English teacher Britta Schaffmeyer believes that technology is essential for preparing students for college and future careers, and has enjoyed the guarantee that students will have access to online materials, a guarantee that laptop carts could previously not provide.

“I’ve been trying to infuse technology in my teaching since we’ve had the laptop carts,” Schaffmeyer said. “Otherwise, I’m just making my students ill-prepared for college anyway.”

Nevertheless, the introduction of laptops has not changed the teaching style of computer science teacher Nathanial Cool, who still prefers to use desktops. On the other hand, statistics teacher Victoria Bracken cited the opportunities created by the laptops during class and at home.

“On a snow day, to put a quiz on Schoology and grade it quickly–you could’ve done that before on Engrade, but you couldn’t expect every student to have a computer to complete it,” Bracken said.

Despite not currently utilizing devices in his classes, Cool acknowledged the benefits devices could provide both now and in the future.

“Having laptops opens up a sea of digital resources for teachers to use,” Cool said.

In particular, teachers, including Schaffmeyer, praised the equitability provided by the devices.

“Baltimore County Public Schools is setting up a situation where all students will have equitable access to computers and online learning,” she said. “And I think that that is a responsibility of a public school system–to make sure that all students do have accessibility to what they need in order to learn.”

In a county where 44 percent of students who eat school meals qualify for free or reduced lunches, technology liaison Matthew Lovett says that laptops can help level the playing field and bridge the gap between those who can and cannot afford technology.

Senior tech intern Ridhi Kamboj says that despite her initial reluctance over the costs of the laptops, she now recognizes the role they play in the lives of students.

“It’s a resource to many kids who don’t have what they need to be successful in school,” said Kamboj.

However, persistent technological issues ranging from the school’s Wi-Fi to battery failures have plagued faculty and students. According to a survey administered to English classes, 65 percent of students have experienced some form of technological difficulties with their devices.

“The internet reliability issues caused by the influx of laptops was definitely a problem,” Cool said while citing the drawbacks his computer science classes have faced.

In addition to concerns about technological issues, senior Cindy Shou believed that the county did not take into account the opinions of the student body while creating the initiative and that the price tag does not justify their use.

According to the aforementioned survey, despite 84 percent of students claiming to regularly bring their device to school, just 28 percent described their in-school laptop use as “very frequent.” Additonally, just 12 percent of students claim to use the devices for activities not related to schoolwork. Regarding the overall usefulness of devices, the majority (56 percent) are indifferent.

At the end of this school year, students will return their laptops, cases and chargers, and next year, the devices will be scanned back out. Despite the county choosing to distribute 11 inch HP ProBooks due to their relative durability, students and faculty raised concerns about their sustainability.

“In a year or two it’ll be outdated—it’s already outdated because the core processor isn’t as advanced as the one in my home computer,” Shou said.

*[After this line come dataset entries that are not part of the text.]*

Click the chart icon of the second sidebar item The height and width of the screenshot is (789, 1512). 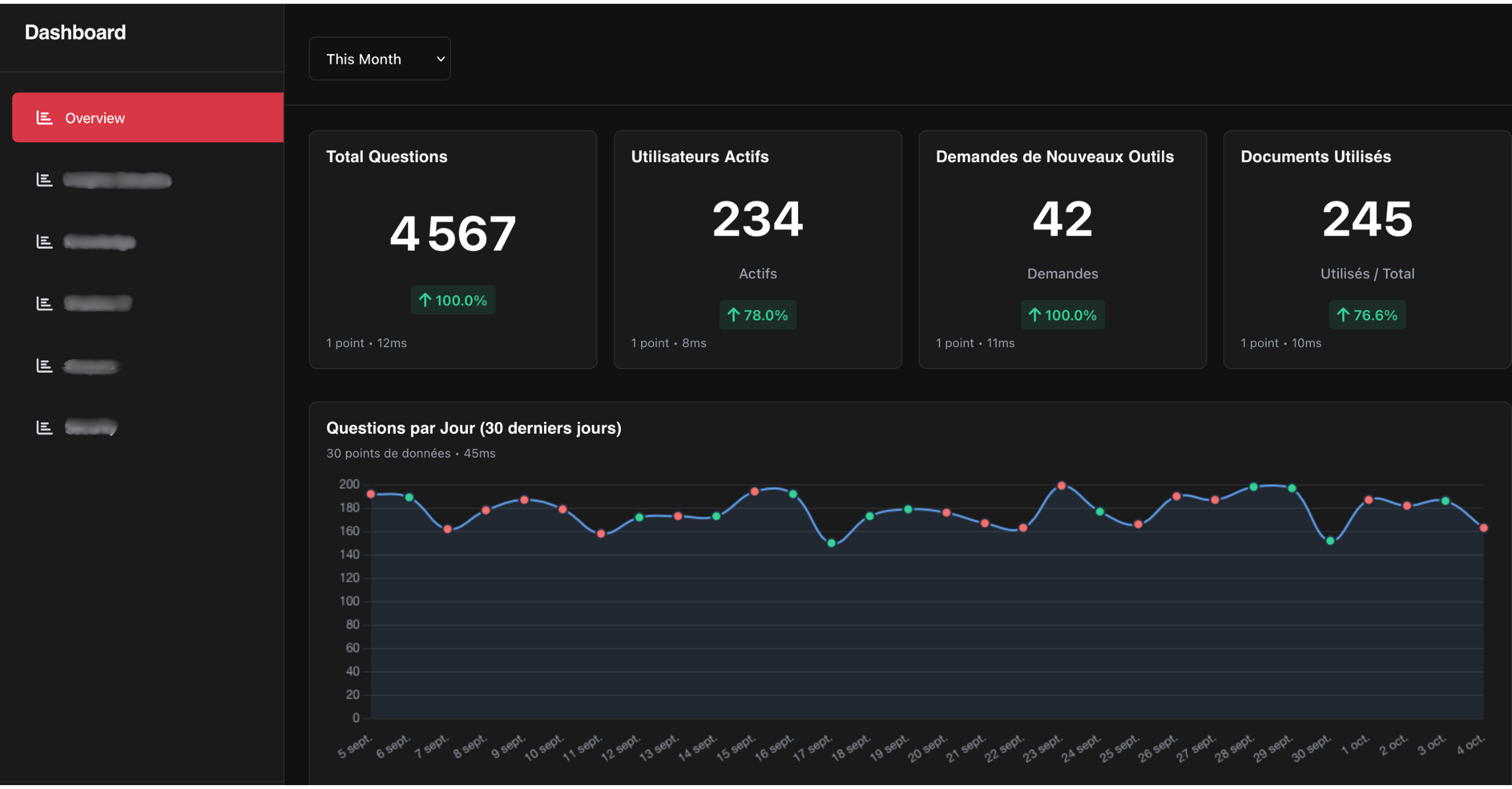click(43, 179)
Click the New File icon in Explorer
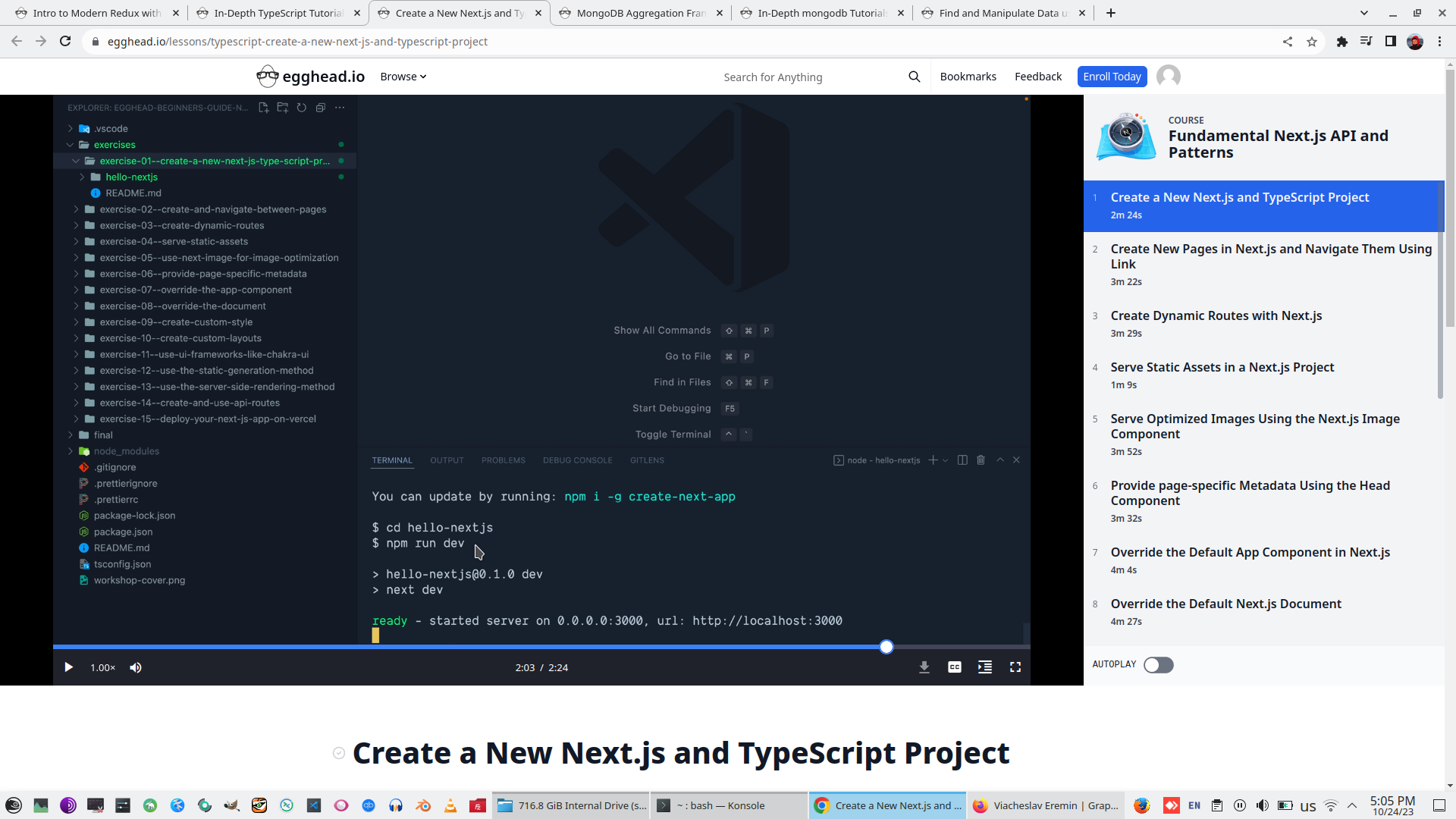1456x819 pixels. [x=264, y=108]
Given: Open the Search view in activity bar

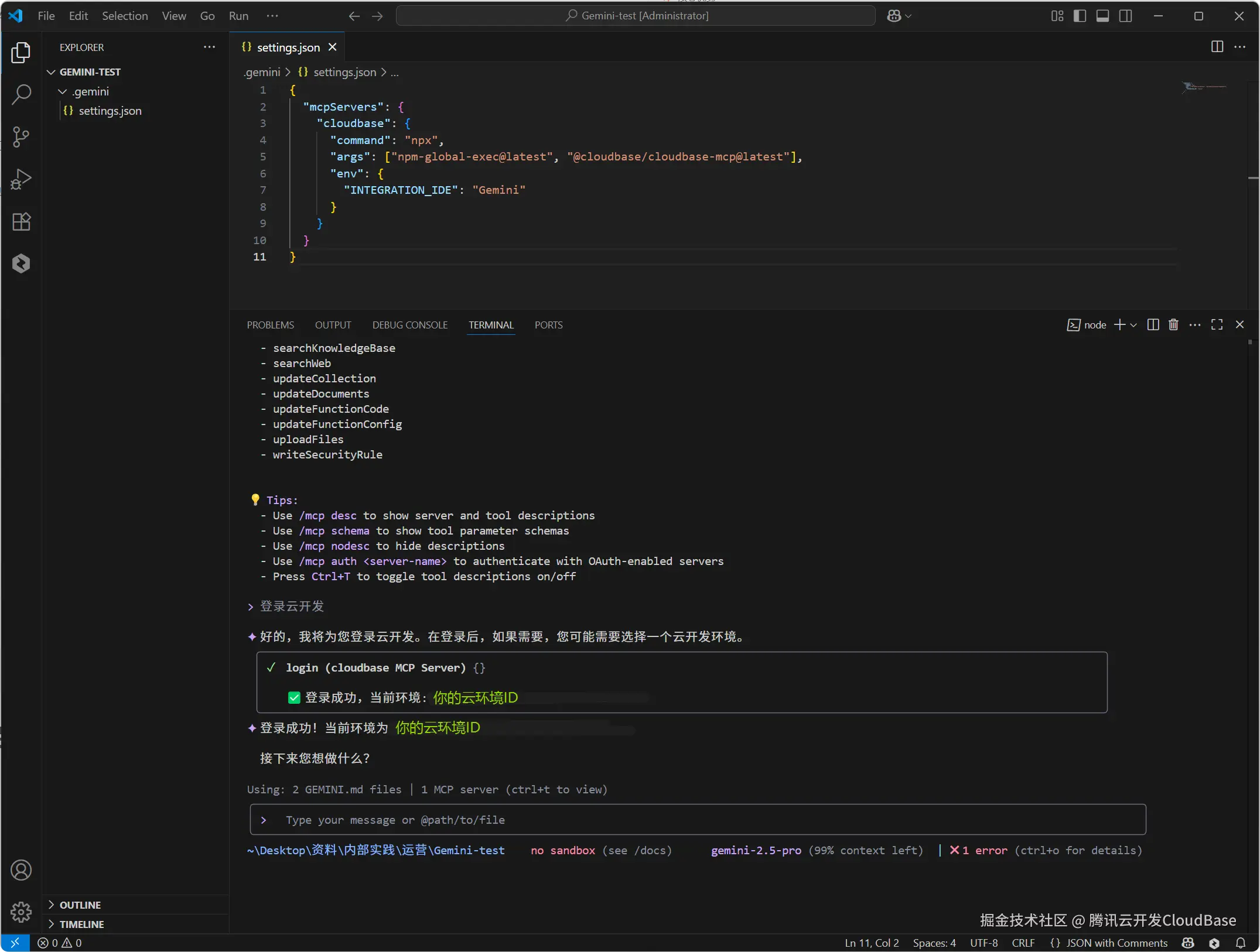Looking at the screenshot, I should pos(21,94).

Bracken agreed, describing concerns that may arise in the years to come.

“I think it’s great this year, because everybody’s got their brand-new device,” she said. “How are students going to feel next year when they’ve taken good care of theirs but they get back a device that wasn’t well cared for?”

Regarding the future of devices, faculty members cautioned that laptops cannot provide across-the-board solutions for any one particular issue and cannot replace the value of teacher retention.

“We must always remember, the computer is no more and no less a tool to be used to learn and interact,” Assistant Principal Christopher Parker said. “It is not a single answer to all things.”

Staff writers Anna Boland and Owen Campbell contributed to this report.